Quei “veci” che ci insegnano
Tante piccole storie della grande adunata alpina hanno colpito, hanno sorpreso, hanno commosso, hanno coinvolto. Per noi l’immagine indimenticabile è quella di migliaia di volti di vecchi, i “veci” nel linguaggio delle penne nere: volti rugosi, segnati, sotto i cappelli. Volti di ottantenni e qualche novantenne. Migliaia di irriducibili persone normali, che hanno impartito a tutti una lezione corale. Loro sono vecchi, e insegnano fiducia a tutti gli italiani. Sono sempre lì, tutti lì, tranne quelli che di adunata in adunata (la prossima l’anno venturo ad Asti) “vanno avanti”. Cioè lasciano la penna nera e questo mondo. Anche questo modo scarno e poetico di parlare di chi se ne va, colpisce e insegna.

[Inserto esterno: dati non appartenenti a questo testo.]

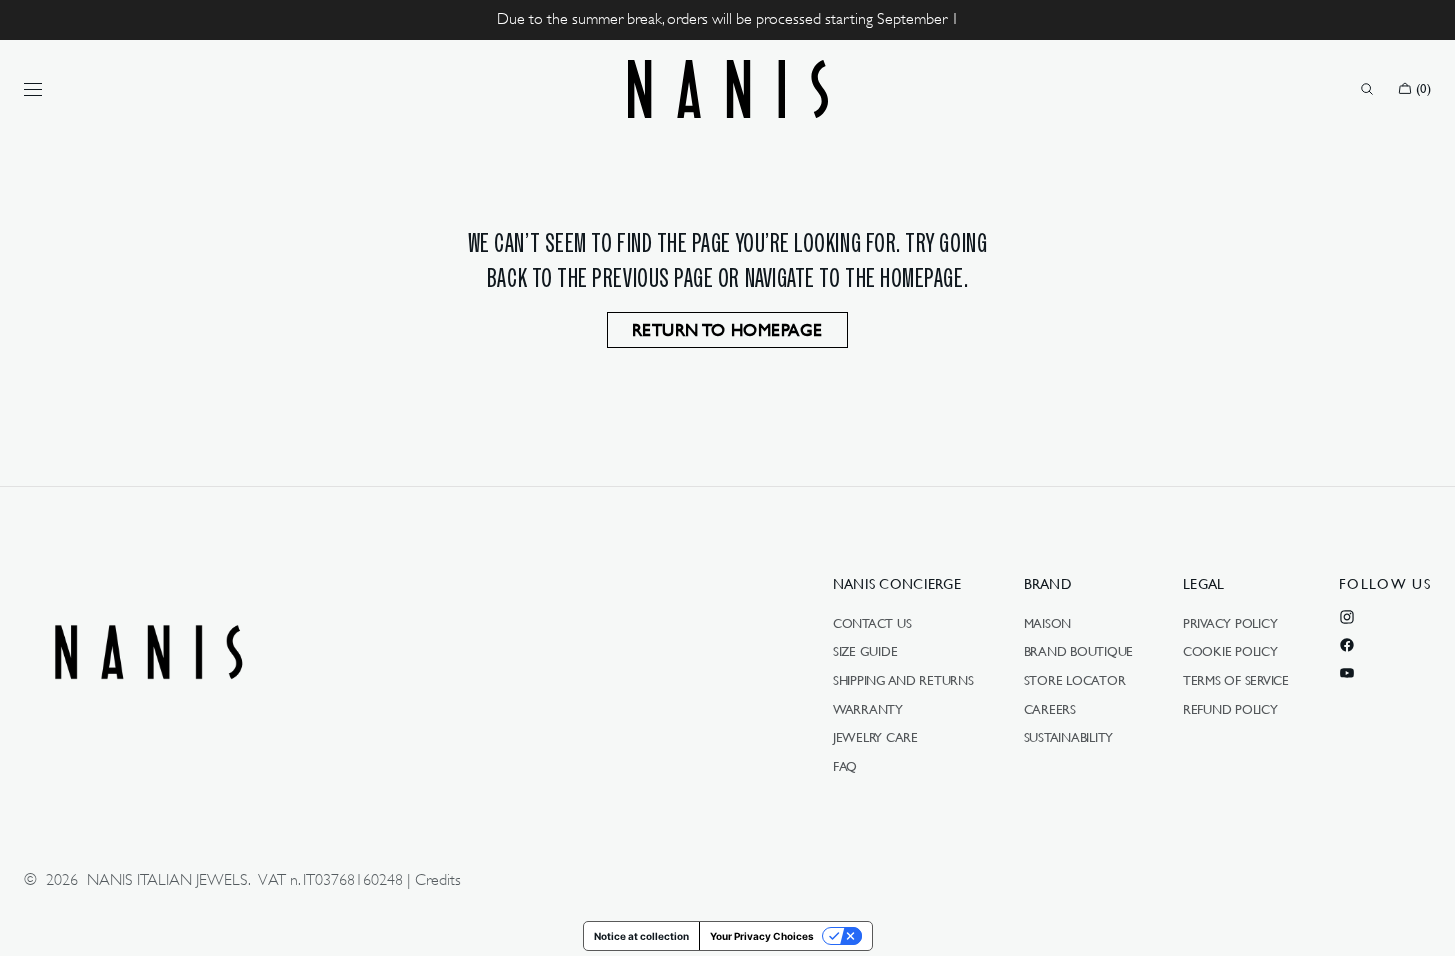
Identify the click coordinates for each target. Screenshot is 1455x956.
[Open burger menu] (33, 89)
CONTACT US (872, 624)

In un’Italia sempre più nervosa, sfiduciata, pronta al litigio e alla rissa da cortile, graffiante e velenosa nei confronti di governi e autorità (chiunque sia momentaneamente al potere) , tra giovani senza presente e senza futuro, sgomentati da una vita precaria, ci sono migliaia di vecchi che ci danno lezione di concretezza, forza e fiducia. Ci esortano a credere, a fare, a sventolare bandiere. Nel nostro caso, anche a ricostruire ciò che è diruto. E’ una cura antiossidante, un farmaco rigenerante in dosi da cavallo, anzi da mulo. Quei veci insegnano, a L’Aquila sono arrivati e poi ripartiti 300.000 professori di vita. Niente e nessuno poteva dare un esempio più eloquente. Chi era incredulo, anche chi si lascia andare al pessimismo e al dissolvimento, ha imparato qualcosa.